PSYCHOSIS INDUCED CARDIOMYOPATHY- A NON-TRADITIONAL CAUSE OF TAKOTSUBO CARDIOMYOPATHY

Case Presentation: 78-year-old female with a past medical history of diabetes, hypertension, and vascular dementia was brought to the hospital by her family for worsening dementia, behavioral disturbances including agitation, insomnia, hallucinations and delusions. Her lab workup showed hemoglobin of 11.5 g/dl, troponin of 0.09 ng/ml, CK of 88 u/l, CK-MB of 2.25 ng/ml. Electrocardiogram showed new T-wave inversions in the anterior leads, new Q waves in the inferior leads and prolonged QTc interval (482ms). Echocardiogram showed left ventricular ejection fraction of 20-25%, apical ballooning of left ventricular apex and hyperkinesia of the basal walls. Notably, patient denied chest pain and didn’t have a past history of coronary artery disease. Chest X ray did show pulmonary edema, for which she was started on furosemide. A diagnosis of psychosis, secondary to worsening dementia was made and Haloperidol, olanzapine and ziprasidone were initiated. Given her normal CK and CK-MB, absence of ST segment changes and medical history, a decision was made to not pursue urgent cardiac catheterization. Troponin levels were monitored and they were trending downwards. Patient did not develop any new EKG changes and continued to have no chest pain. Her mental status returned to baseline within a week. Follow up echocardiogram showed significant improvement in previously noted wall motion abnormalities and left ventricular ejection fraction improved to 50%.

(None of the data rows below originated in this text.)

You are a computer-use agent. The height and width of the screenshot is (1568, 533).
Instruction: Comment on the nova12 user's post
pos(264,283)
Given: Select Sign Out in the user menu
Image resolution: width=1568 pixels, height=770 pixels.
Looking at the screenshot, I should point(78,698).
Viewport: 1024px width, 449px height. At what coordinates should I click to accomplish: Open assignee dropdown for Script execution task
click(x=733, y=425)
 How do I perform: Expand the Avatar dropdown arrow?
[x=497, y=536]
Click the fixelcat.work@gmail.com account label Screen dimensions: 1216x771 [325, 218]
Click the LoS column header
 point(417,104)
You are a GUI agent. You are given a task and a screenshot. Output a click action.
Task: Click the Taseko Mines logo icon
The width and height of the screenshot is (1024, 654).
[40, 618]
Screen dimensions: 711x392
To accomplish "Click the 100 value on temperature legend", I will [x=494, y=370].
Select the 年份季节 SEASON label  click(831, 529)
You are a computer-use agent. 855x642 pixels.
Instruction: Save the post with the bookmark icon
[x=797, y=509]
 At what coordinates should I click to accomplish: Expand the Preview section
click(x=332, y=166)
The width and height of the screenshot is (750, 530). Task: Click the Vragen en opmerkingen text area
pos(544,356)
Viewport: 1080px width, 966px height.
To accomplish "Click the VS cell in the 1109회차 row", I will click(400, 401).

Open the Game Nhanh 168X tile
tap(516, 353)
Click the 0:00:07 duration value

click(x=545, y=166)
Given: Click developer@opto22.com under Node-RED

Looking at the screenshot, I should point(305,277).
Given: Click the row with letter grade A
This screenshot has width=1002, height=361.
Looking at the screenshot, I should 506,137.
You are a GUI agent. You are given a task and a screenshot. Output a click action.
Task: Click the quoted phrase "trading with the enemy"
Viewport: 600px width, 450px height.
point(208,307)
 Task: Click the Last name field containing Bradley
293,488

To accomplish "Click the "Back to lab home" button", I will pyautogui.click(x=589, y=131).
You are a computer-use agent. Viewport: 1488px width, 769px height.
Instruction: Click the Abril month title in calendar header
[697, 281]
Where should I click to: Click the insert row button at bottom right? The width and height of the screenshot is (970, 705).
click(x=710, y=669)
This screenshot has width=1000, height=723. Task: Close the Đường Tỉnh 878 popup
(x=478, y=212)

Discussion: Takotsubo cardiomyopathy, also referred to as stress cardiomyopathy is a unique form of LV systolic dysfunction. Typically, patients present with symptoms of acute myocardial infarction including chest pain, S-T changes, and positive cardiac enzymes. Characteristic echocardiogram findings include regional wall motion abnormalities, which extend beyond a single epicardial coronary artery distribution. The precise mechanism that causes this type of LV dysfunction in unknown. Postulated pathogenic mechanisms include catecholamine excess, microvascular dysfunction and multivessel coronary artery spasm. This condition is usually seen in association with intense emotional or physical stressors and is rarely reported with acute psychotic states. The influence of psychiatric illness in the pathogenesis of Takotsubo cardiomyopathy is an under-recognized association. Such patients have higher circulating catecholamine levels which may increase their risk of developing Takotsubo cardiomyopathy. This potential association opens room for further research, including the elective decision to avoid catheterization in such cases. Our patient responded effectively to mood stabilizers and made complete recovery without undergoing cardiac catheterization.

Conclusions: Takotsubo cardiomyopathy is characterized by transient regional systolic dysfunction of the left ventricle, mimicking myocardial infarction, in the absence of obstructive coronary artery disease or acute plaque rupture. It is mostly seen in post-menopausal women, in association with emotional or physical stresses. We present a case of Takotsubo cardiomyopathy, in a patient with acute psychosis, which was reversed successfully after mood stabilization and supportive therapy. We aim to sensitize physicians to identify acute psychosis as a potential precipitant in patients presenting with Takotsubo cardiomyopathy and diagnosis and management of this condition.